If the new national pay agreement, offering pay increases of 15 per cent (15.75 per cent cumulative) over 33 months, gets the green light, then managers' salaries are likely to grow at a faster percentage rate, so they will gain a bigger slice of the available resources. That is clear from the last pay agreement, Partnership 2000. But the main beneficiaries from the booming economy are likely to be executive directors who, in the past, have notched up substantial gains in their basic salaries. And that will be on top of bonuses, incentives, and share option schemes.

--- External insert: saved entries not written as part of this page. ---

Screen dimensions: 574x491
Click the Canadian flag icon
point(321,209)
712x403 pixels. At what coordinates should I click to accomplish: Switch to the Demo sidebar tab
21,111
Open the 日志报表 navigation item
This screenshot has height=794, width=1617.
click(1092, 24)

During the period of the last agreement workers gained 2 per cent a year more on average, through local bargaining, than the rates (around 3 per cent per annum, over a period of a little more than three years) provided for in the national agreement. Managers averaged 3 per cent a year extra, according to the ESRI. This is also clear from the most recent Irish Management Institute salary survey which showed salaries rising by an average of 6 per cent in the 12 months to April 1999. However, that survey did not cover executive directors' salaries. Publicly quoted companies, after much pressure from the Tanaiste, Ms Harney, will be forced by the Irish Stock Exchange, to reveal individual directors' remuneration, in the annual reports, from 2000. However, apart from the exceptions, such as Adare and Irish Life & Permanent, Irish companies have only given aggregate figures. Nevertheless, a look at a random selection of the last published annual reports is revealing. All figures are averages, for one year, and do not include bonuses, and other incentives.
Jefferson Smurfit Group: An 8.4 per cent increase of £530,000 for each of the six executive directors. Bonuses and incentives were twice that level. The six directors included the three Smurfit brothers, Michael, Dermot and Alan, Dr Michael's son Tony, Mr Paddy Wright and Mr Ray Curran.
CRH: The five executive directors, Liam O'Mahony, Brian Hill, Harry Sheridan, Don Godson and Brian Griffin, increased their basic salaries by 17 per cent to an average of €407,351 (£321,000) in 1998.
Waterford Wedgwood: It does not clearly identify basic salaries but the average of "other remuneration" - excludes bonuses and fees and pension - amounted to an average of £230,000 for each of the six executive directors in 1998 representing a 38 per cent increase on the average paid to the seven executive directors in 1997. The non-executive directors had an effective 25 per cent increase in fees to an average of £16,000.
Anglo Irish Bank: It has been very precise in averaging the number of executive directors serving in the year to September 30th 1999. There was an average increase of 6.2 per cent, they received an average salary of £192,900 compared with an average of £176,200 previously. That represents an increase of 9.5 per cent. The non-executive directors received a substantial rise; a 34 per cent increase to an average of £27,885.
Glanbia: (The merged Avonmore and Waterford Foods group.) The eight executive directors increased their salaries by 14.6 per cent from an average of £168,625 to £193,250. And the non-executive directors did even better with a 31.5 per cent gain to an average of £8,036.
Greencore: (The Irish Sugar group.) The three executive directors received an average salary of €255,300 (£201,000), in the year to September 24th 1999. That is a 7.1 per cent increase on the previous year.
Grafton: Basic salaries rose 12.4 per cent to an average of €178,500 (£140,000) in 1998.
Kerry Group: This is the only company of the random sample that had a modest increase. This amounted to 3.3 per cent to an average of £191,600 for each of the five executive directors.
AIB: The four Irish-based executive directors saw their average salaries rise to £237,750 in 1998 compared with an average of £219,700 for the previous year. That represented an 8.2 per cent increase.
Bank of Ireland: The three executive directors were each paid an average of £251,000 in the year to March 31st 1999 compared with an average of £224,300 for the executive directors in the previous year. That represented an 12 per cent increase.
A lot of play has been made of the proposed tax cuts that would add a further 10 per cent to the pay of workers over the life of the new pay agreement. However, tax cuts also benefit executive directors who have not participated in the old agreement and yet have gained disproportionately from the added wealth (other sectors have also gained a larger share of the cake). Those benefits will be even more obvious, for the individual directors, when the new rules on directors' pay are implemented, a move that has been stoutly resisted by the Institute of Directors in Ireland.